I’ve been (finally!) moving content from my various old sites to tadhg.com, and shell scripting has been extremely useful for this.
The first task I automated was batch renaming. I had a lot of files that started with “seam”, and I wanted to strip that out of them. This is the shell script I used to do it:
#!/bin/sh
for i in $@
do
j=`echo $i | sed -e s/string/replace/`
echo Renaming file $i to $j
mv $i $j
done
It applies the replacement to the files passed to it (e.g. “/.rename.sh *” will apply it to all the files in the current directory). It’s pretty simple, and it relies upon the replacement being something that can be turned into a regular expression—but that is quite often the case. Really, it’s somewhat shameful that I didn’t learn how to do this years ago…

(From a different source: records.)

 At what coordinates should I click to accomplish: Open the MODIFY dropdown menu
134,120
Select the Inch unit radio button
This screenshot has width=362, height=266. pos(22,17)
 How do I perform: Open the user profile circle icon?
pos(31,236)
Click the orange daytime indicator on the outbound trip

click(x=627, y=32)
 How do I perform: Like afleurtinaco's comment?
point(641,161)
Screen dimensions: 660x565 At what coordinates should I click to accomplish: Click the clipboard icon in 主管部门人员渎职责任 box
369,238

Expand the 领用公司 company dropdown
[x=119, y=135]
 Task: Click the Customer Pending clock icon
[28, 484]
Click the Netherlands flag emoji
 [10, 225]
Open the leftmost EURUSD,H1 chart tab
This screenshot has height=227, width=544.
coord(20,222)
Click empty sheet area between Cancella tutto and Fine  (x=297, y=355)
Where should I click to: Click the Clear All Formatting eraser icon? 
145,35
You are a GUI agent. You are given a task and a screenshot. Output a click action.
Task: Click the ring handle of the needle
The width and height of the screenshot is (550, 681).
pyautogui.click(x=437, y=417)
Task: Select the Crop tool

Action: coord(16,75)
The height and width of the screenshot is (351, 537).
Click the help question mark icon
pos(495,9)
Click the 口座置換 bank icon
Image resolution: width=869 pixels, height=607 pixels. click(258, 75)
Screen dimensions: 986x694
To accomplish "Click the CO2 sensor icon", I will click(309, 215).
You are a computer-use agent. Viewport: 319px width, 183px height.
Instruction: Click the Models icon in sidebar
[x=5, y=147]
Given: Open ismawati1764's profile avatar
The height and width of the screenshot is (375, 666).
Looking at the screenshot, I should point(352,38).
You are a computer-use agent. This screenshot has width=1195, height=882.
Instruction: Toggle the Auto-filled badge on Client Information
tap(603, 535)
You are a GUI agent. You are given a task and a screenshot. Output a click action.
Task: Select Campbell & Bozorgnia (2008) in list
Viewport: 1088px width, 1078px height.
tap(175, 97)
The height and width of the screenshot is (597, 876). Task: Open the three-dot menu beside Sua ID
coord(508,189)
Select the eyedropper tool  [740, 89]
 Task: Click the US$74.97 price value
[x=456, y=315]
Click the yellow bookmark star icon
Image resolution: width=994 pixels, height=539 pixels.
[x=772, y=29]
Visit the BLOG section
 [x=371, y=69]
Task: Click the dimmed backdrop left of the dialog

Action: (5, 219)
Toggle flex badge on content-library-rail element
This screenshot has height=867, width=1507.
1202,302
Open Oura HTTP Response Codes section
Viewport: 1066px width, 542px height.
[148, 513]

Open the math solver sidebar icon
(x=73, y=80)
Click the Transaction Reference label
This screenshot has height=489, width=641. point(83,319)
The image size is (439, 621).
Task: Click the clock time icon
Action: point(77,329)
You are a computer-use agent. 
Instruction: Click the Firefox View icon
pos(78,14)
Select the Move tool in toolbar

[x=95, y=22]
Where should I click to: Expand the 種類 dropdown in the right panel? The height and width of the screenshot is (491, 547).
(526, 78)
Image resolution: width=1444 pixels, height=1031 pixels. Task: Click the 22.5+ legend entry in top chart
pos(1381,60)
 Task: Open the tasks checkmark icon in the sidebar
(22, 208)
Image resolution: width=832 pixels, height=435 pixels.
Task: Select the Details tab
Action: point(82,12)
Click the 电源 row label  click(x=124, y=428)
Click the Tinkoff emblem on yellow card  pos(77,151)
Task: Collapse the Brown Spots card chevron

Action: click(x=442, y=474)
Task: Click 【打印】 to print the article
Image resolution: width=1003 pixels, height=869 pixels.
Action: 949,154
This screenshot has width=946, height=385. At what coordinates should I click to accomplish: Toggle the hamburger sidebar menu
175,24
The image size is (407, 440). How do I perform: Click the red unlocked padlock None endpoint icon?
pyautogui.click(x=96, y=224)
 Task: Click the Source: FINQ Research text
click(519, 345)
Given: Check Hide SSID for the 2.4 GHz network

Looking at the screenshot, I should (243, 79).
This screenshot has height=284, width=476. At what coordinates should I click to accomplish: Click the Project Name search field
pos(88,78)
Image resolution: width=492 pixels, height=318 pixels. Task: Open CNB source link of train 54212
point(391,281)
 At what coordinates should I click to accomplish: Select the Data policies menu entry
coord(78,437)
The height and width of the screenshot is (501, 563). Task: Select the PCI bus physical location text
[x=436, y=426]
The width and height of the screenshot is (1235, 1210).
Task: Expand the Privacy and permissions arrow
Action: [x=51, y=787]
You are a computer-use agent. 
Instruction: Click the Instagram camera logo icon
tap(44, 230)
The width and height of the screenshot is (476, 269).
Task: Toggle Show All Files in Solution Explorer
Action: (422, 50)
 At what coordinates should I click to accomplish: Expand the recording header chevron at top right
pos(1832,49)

Also for the seamless images I was moving over, I needed to create a lot of slightly-differing HTML files, each doing nothing but displaying the seamless image as a background. The HTML files would also have the same name as the image file, .html instead of .jpg. This is the code for that:
#!/bin/sh
for i in $@
do
j=`echo $i | sed -e s/\.jpg//`
touch $j.html
k='HTML preceding the image name'$j'.jpg and HTML following the image name'
echo $k | cat > $j.html
done
Finally, having brought the content over, I had to point all of the old files to the new location. With domains under my control, that’s pretty easy, as I just use Redirect and RewriteRule Apache directives to do it. But the oldest content, on my Netsoc account (dating back to 1996…), is on a domain where I can’t do that. So I have to insert
(less-than sign)meta http-equiv="refresh" content="0;url=http://tadhg.com/wp/1998/11/30/seamless-backgrounds/"(greater-than sign);
into the head element of every file for that. Here I ended up using Perl, because I found a helpful reference for it. I also think perl is fairly ubiquitous, so I don’t feel too bad that I didn’t learn a ‘real’ shell scripting equivalent for this. I decided to add the meta element above the title element, like so:
perl -pi -e 's/<title>/(less-than sign)meta http-equiv="refresh" content="0;url=http:\/\/tadhg.com\/wp\/1998\/11\/30\/seamless-backgrounds\/"(greater-than sign)\n<title>/' seam*.html
This worked extremely well, and saved me a lots of repetitive pasting. If you ever find yourself having to repeat tasks in a Unix environment, it’s probably worth it to investigate automatic them with shell scripts.
15 Jan 2007 at 00:47
Your RSS feed actually takes out the
in the meta refresh line, so this story is impossible to read via RSS in Safari :-)
15 Jan 2007 at 02:53
Niall – I had no idea you were a Mac user! Or perhaps you went that way long ago, and I never kept up…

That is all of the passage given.